- Task requirements -
Give back exactly the lines of the entries below from the line with "チャンネル (203, 17)" to the line with "ログイン (1251, 17)", inclusive, and only those.

- Material for the task -
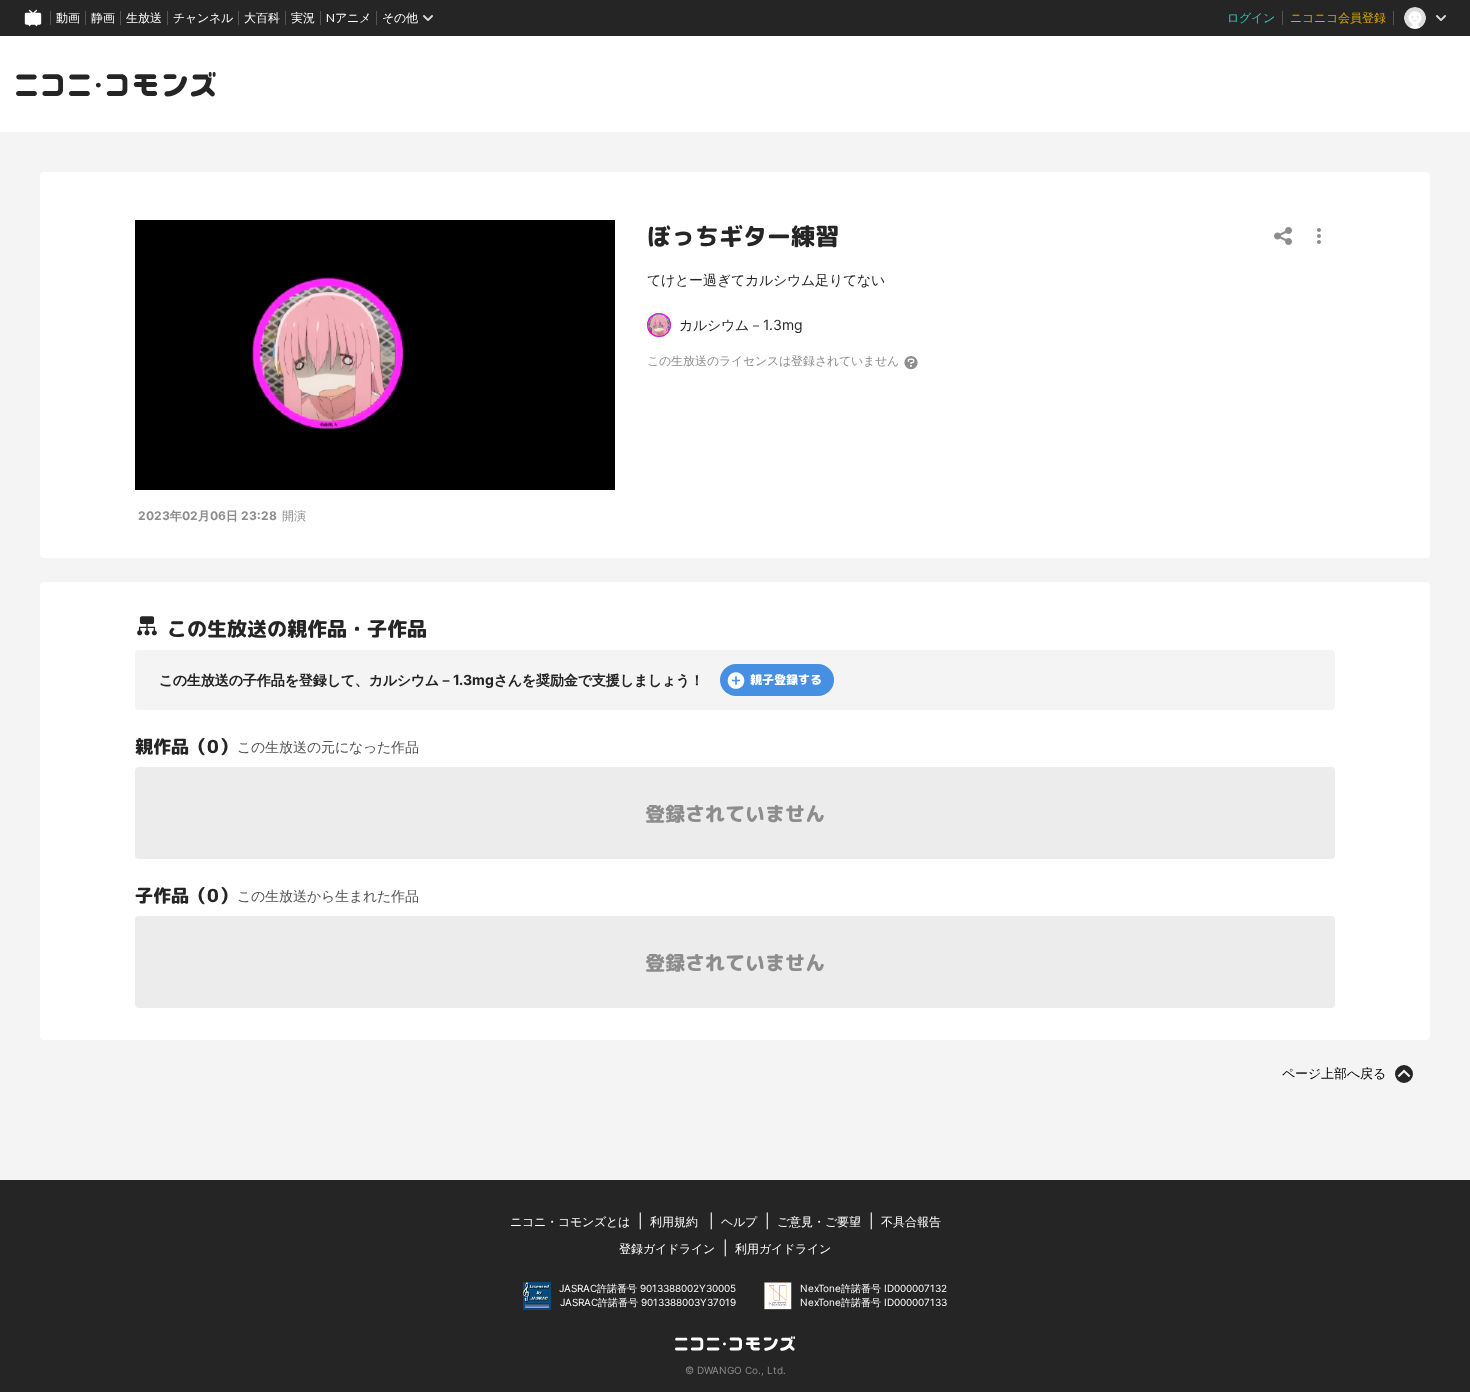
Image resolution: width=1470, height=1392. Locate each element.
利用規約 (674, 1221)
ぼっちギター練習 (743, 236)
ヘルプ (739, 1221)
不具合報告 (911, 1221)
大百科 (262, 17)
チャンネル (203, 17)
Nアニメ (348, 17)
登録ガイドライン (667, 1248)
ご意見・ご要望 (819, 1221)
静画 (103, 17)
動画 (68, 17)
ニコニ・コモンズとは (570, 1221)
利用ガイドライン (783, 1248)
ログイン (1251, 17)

==

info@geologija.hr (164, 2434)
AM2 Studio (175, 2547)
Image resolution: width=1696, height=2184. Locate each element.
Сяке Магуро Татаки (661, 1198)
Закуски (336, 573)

- Task response -
チャンネル (203, 17)
Nアニメ (348, 17)
登録ガイドライン (667, 1248)
ご意見・ご要望 (819, 1221)
静画 (103, 17)
動画 (68, 17)
ニコニ・コモンズとは (570, 1221)
利用ガイドライン (783, 1248)
ログイン (1251, 17)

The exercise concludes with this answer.